▶ DIRECTIONS
1. Retype the Coq typeclass message word for word, starting at "Instance FTransformArrow (A" and ending at "nat -> nat)).".
2. Write what comes next in the Coq typeclass message, picking up right after its final line.

▶ SELECTION
-- START --

The Coq mailing list

[Daniel Schepler <dschepler AT gmail.com>]

In addition to the option of providing an object which interprets to a
type, you could also use typeclasses to achieve something which looks
similar:

Parameter i : Type.

Class FTransform (A:Type) : Type :=
f : Type.

(* Make A argument to f explicit, but keep the instance argument implicit. *)
Arguments f A [FTransform].

Instance FTransformBase (A:Type) : FTransform A | 5 :=
i -> A.

Instance FTransformArrow (A B:Type) `{!FTransform A} `{!FTransform B} :
  FTransform (A -> B) | 3 :=
i -> f A -> f B.

This isn't actually a function of only a type, but in fact it's a
function of an instance argument constructed automatically via an
eauto like procedure.  The | 5 and | 3 provide precedence levels
(higher numbers mean lower precedence).  So now:

Eval compute in (f (nat -> nat -> nat)).

-- END --

▶ LISTING
-- START --

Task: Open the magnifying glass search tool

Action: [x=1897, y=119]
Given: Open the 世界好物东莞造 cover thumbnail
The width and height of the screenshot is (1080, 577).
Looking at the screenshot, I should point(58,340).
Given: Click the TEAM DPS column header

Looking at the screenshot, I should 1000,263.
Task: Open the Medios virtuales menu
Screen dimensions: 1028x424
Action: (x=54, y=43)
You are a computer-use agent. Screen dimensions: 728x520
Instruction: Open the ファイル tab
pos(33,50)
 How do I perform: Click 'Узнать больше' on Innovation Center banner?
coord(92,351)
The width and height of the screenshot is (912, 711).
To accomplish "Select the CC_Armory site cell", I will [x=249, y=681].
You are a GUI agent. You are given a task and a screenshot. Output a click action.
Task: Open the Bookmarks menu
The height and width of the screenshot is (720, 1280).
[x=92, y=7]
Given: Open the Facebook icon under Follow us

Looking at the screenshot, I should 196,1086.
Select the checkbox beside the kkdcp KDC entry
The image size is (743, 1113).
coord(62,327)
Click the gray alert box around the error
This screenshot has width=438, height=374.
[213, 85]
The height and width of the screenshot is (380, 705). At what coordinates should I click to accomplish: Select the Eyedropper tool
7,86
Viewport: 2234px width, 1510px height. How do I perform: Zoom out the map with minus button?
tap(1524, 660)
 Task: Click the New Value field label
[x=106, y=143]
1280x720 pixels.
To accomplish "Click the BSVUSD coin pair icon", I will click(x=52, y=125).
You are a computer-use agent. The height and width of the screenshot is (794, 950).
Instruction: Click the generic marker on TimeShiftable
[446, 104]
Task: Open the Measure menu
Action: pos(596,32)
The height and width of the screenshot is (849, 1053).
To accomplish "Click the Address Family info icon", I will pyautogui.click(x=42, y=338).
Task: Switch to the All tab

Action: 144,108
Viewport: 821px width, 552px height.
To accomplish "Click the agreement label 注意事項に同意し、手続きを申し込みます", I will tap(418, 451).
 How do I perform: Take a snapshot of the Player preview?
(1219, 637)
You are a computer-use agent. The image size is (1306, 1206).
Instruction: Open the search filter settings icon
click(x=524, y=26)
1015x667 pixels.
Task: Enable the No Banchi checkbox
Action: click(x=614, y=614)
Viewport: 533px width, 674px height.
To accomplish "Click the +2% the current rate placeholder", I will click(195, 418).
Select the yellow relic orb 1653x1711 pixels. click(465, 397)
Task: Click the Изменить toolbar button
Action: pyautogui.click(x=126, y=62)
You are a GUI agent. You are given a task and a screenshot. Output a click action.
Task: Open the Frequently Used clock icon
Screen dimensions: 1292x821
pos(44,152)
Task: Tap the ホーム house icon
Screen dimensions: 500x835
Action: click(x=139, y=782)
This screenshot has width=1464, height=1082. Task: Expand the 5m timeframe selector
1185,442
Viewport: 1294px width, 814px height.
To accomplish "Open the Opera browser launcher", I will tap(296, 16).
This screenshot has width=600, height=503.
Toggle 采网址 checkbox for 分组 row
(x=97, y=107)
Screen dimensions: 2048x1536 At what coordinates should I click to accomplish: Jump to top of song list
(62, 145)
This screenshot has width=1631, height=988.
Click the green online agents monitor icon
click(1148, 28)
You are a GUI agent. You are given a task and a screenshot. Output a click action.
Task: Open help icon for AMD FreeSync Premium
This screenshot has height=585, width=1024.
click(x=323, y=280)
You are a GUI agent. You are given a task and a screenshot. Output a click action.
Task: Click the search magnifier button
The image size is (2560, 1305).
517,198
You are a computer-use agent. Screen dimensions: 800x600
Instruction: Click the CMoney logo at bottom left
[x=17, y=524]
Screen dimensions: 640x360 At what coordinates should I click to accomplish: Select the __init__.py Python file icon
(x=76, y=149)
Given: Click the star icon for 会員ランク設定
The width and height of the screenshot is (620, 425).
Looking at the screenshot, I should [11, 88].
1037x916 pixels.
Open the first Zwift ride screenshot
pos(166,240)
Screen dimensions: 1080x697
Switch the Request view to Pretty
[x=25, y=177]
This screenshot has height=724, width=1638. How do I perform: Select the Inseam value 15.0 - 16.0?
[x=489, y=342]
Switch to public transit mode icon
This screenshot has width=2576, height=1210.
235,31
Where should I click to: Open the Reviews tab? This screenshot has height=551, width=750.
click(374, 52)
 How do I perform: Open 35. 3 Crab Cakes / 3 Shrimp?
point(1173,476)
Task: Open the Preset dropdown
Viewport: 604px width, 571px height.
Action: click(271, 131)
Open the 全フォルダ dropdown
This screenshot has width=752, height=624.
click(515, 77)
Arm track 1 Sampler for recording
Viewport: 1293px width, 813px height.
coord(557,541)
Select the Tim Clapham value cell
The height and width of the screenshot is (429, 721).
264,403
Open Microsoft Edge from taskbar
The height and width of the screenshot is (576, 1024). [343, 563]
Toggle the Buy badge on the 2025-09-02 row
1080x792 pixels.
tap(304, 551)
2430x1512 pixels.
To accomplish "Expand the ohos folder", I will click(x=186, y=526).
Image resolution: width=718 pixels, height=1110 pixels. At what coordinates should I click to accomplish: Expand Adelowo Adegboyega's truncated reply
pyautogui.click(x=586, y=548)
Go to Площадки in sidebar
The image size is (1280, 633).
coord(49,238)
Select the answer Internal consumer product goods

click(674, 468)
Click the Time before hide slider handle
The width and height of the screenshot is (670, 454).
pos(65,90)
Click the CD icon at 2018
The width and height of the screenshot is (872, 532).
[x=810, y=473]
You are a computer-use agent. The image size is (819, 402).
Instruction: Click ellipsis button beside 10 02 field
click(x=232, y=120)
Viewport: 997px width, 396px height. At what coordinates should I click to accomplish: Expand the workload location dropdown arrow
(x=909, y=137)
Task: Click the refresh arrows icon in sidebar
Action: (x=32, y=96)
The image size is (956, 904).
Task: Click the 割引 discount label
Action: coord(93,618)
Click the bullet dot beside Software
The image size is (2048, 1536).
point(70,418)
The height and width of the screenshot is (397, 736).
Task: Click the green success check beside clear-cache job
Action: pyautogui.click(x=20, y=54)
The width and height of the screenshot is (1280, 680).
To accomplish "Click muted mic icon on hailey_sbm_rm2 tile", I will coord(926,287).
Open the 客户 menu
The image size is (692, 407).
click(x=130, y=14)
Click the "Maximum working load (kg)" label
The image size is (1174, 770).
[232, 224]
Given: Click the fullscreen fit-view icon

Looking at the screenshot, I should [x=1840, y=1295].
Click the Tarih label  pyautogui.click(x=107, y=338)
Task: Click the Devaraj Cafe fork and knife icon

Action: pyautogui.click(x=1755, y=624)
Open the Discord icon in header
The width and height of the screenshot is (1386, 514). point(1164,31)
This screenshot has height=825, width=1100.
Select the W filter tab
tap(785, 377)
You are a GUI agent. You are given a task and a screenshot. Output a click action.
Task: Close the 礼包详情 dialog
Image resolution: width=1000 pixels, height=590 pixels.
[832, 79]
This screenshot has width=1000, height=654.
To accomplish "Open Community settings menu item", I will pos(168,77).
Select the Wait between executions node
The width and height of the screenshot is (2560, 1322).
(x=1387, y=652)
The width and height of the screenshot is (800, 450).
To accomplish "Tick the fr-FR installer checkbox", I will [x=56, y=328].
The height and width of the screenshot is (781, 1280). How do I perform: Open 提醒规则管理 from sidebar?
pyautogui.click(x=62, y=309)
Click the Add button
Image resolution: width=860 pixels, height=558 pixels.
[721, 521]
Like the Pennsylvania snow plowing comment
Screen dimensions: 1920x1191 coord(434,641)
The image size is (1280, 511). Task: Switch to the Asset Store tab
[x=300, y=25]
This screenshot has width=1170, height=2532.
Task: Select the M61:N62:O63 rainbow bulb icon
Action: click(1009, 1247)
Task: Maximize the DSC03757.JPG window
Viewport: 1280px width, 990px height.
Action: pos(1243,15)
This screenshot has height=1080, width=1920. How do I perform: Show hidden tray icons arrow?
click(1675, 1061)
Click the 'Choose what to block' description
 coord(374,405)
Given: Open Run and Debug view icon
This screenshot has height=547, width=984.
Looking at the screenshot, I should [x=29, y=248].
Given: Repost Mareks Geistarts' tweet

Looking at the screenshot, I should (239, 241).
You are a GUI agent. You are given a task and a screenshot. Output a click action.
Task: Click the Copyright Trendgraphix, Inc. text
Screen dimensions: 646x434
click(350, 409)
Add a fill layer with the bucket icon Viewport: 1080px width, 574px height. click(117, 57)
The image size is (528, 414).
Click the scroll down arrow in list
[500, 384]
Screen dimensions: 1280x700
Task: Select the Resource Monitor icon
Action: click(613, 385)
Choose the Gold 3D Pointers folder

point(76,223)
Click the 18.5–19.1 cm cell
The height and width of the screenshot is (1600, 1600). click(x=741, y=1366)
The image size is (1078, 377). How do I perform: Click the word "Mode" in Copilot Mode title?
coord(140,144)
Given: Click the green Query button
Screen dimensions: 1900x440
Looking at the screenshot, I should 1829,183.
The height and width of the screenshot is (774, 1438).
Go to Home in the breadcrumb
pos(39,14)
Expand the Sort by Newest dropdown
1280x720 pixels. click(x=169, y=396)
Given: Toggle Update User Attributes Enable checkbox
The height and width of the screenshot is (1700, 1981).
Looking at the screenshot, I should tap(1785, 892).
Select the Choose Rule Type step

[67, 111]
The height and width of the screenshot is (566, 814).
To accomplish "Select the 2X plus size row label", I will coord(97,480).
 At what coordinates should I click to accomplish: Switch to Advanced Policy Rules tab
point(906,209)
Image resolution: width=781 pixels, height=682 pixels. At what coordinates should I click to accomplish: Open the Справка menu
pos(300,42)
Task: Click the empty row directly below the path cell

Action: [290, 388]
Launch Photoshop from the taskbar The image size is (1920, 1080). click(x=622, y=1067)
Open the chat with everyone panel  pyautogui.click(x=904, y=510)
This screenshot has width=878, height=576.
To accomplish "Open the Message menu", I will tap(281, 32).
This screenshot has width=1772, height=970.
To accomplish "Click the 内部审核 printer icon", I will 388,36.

-- END --

▶ EXPECTED ANSWERS
1.
Instance FTransformArrow (A B:Type) `{!FTransform A} `{!FTransform B} :
  FTransform (A -> B) | 3 :=
i -> f A -> f B.

This isn't actually a function of only a type, but in fact it's a
function of an instance argument constructed automatically via an
eauto like procedure.  The | 5 and | 3 provide precedence levels
(higher numbers mean lower precedence).  So now:

Eval compute in (f (nat -> nat -> nat)).

2.
=>
     = i -> (i -> nat) -> i -> (i -> nat) -> i -> nat
     : Type
-- 
Daniel Schepler

On Fri, Jul 25, 2014 at 2:36 AM, Bruno Woltzenlogel Paleo
<bruno.wp AT gmail.com>
 wrote:
> Hi!
>
> I would like to implement a function that takes a type and returns another 
> type.
> What I have in mind is something like this:
>
> =====================
> (* wrong code below! *)
>
> Parameter i: Type.
>
> Fixpoint f(A: Type) := match A with
>  | (A1 -> A2) => i -> f(A1) -> f(A2)
>  | A0 => i -> A0
> end.
> ======================
>
> I understand why this is wrong (in so many ways!).
>
> My question is: is it possible at all to achieve this kind of type 
> transformation in some other way? If yes, how?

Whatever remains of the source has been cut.